Now there has been a four month lull of no visible Senate activity.  The result -- The impact of individuals telling stories about why the CRPD is important to them have been modest. The number of op eds that have made new or powerful arguments for the CRPD have been few. The television coverage that has occurred hasn't been that enlightening. Letters to the Senate Foreign Relations Committee written by important people, urging ratification, written in 2012, have resurfaced in social media. Things being tried do not appear to have the kind of traction we need to elevate ratification of the CRPD to the Senators' top ten list.

Let me share a little more about the Senate process.  Another factor that affects momentum in the Senate is when actual Senators, not staff, start talking to EACH OTHER about an issue. That is when an issue gains traction. That is when things start happening. And finally, once ideas get put on paper, get circulated and considered, when Senators are talking to each other, that's when things REALLY start happening. Evidence of Senators' involvement and interest in the CRPD would motivate staff and inspire those of us who want the CRPD ratified.
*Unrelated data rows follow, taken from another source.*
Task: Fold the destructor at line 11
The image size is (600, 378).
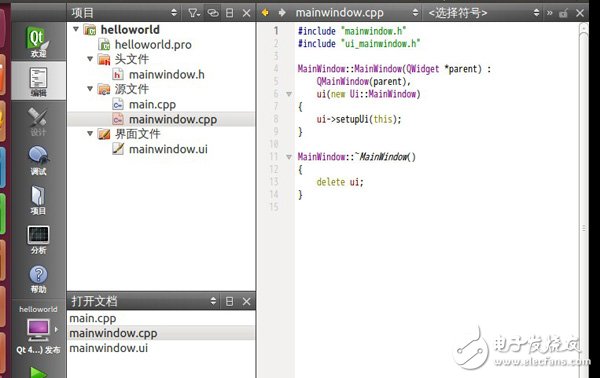Action: pyautogui.click(x=289, y=157)
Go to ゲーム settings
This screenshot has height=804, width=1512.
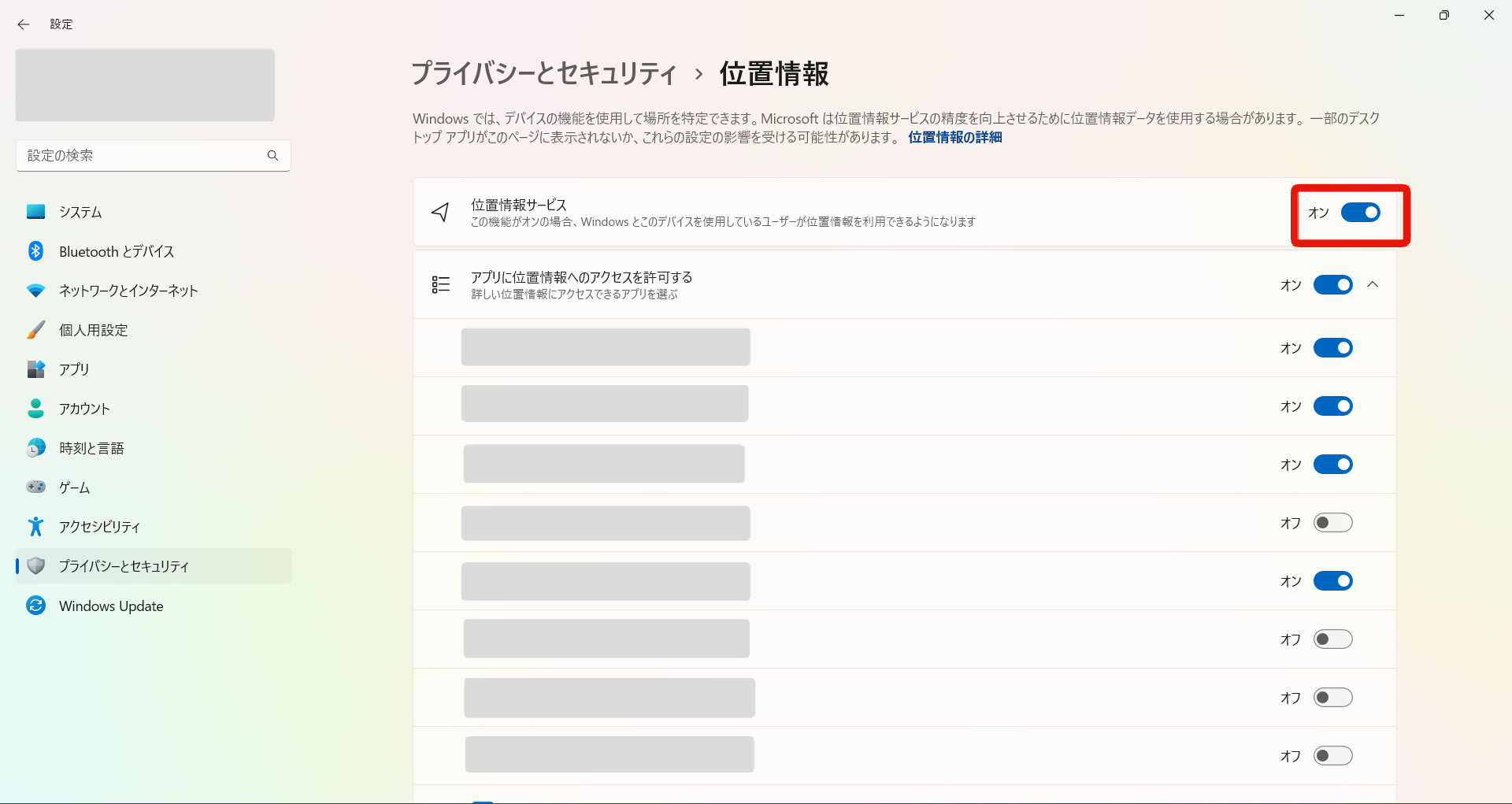pos(74,487)
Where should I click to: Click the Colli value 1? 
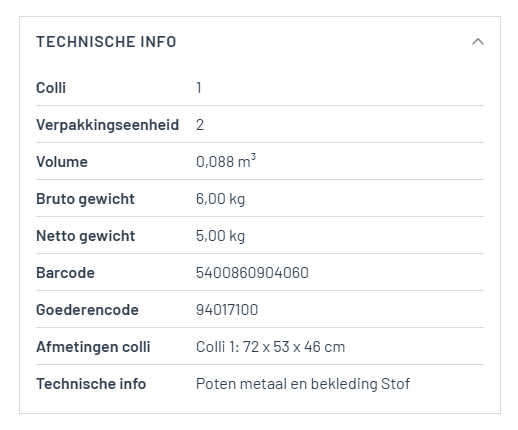coord(199,88)
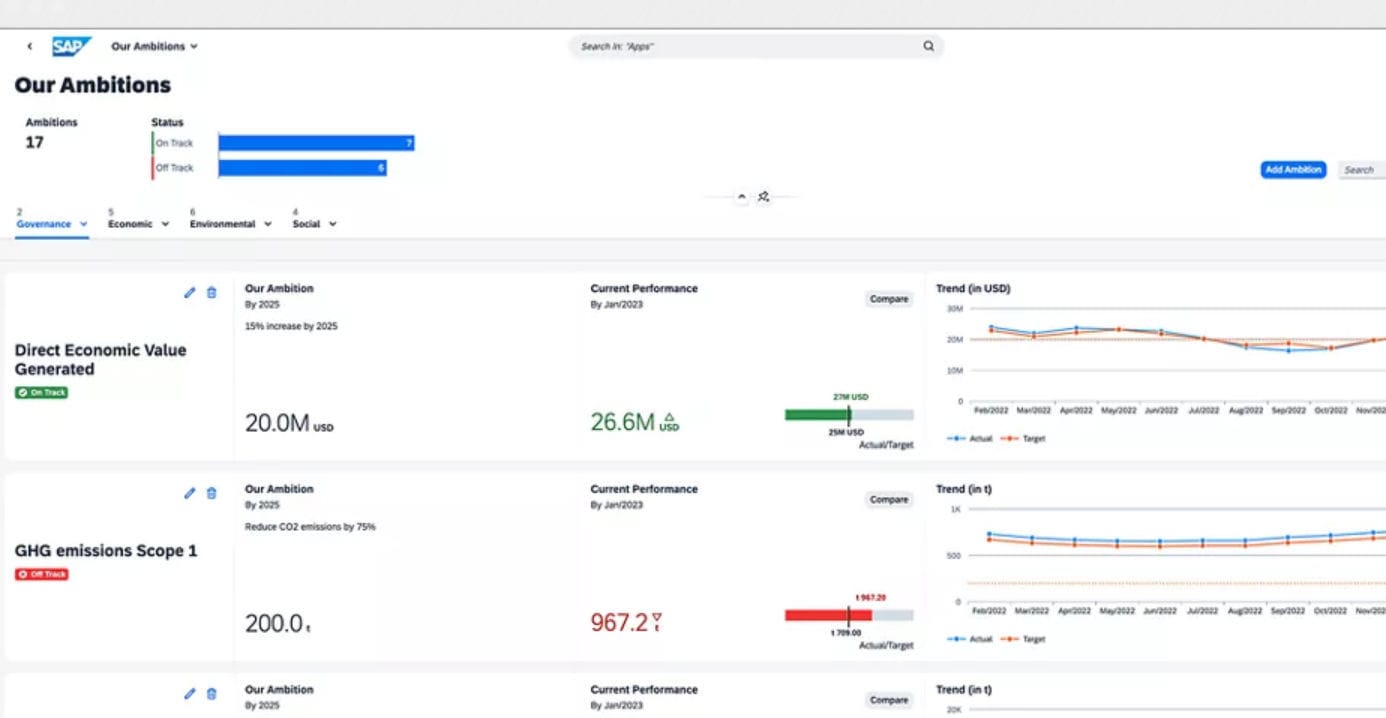Edit the Direct Economic Value Generated ambition
The width and height of the screenshot is (1386, 718).
tap(189, 292)
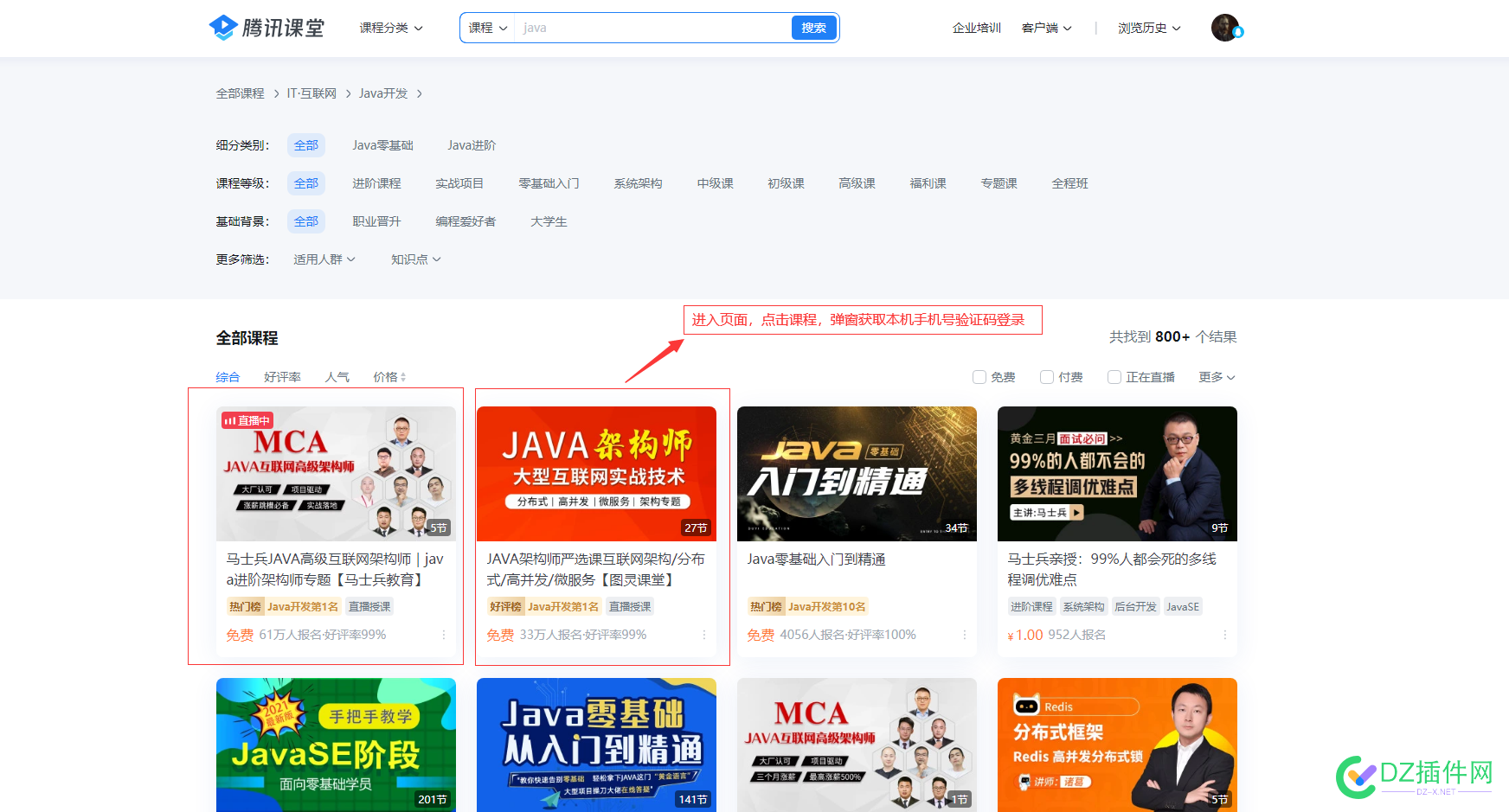
Task: Open the three-dot menu on the Java零基础入门到精通 card
Action: click(965, 635)
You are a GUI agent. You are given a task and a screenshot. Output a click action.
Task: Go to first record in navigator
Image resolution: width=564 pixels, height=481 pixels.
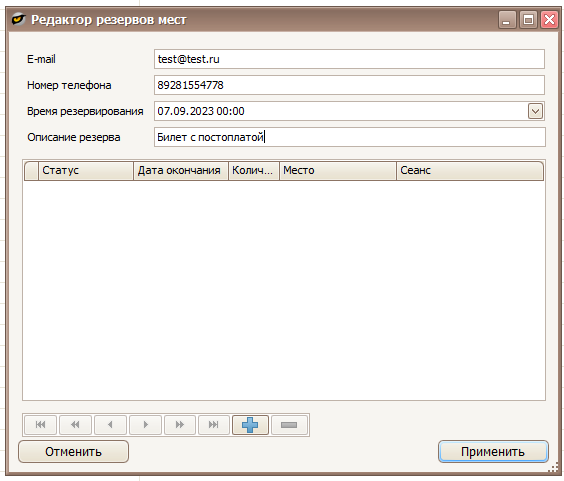click(40, 425)
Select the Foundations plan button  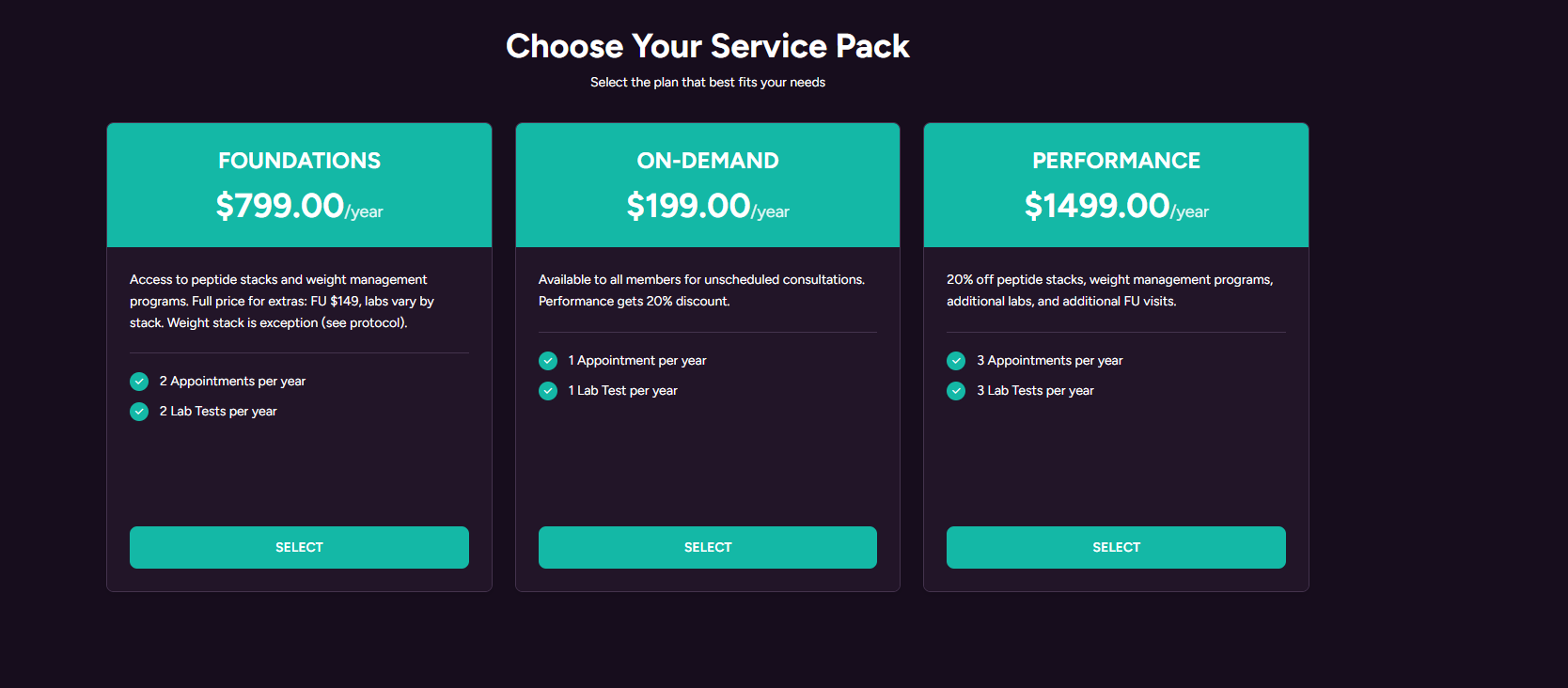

What we need is for each of the 61 Senators who support ratification of the CRPD to start talking about it, reaching out to Senators who don't yet (my estimate is 34, we need 6), putting ideas on paper, talking about them, getting them compiled, and polling on which ones have broad support. One former Senator from Delaware, Ted Kaufman, referenced THIS SUMMER as the time we are likely to see Senate action. Well, that time is not that far off. We need three things: (1) a Senate resolution (written document) on the CRPD, (2) a favorable vote on the resolution in the Senate Foreign Relations Committee (a simple majority of Senators on the committee voting yes), and (3) a vote by all 100 Senators on the resolution, where at least 67 vote yes.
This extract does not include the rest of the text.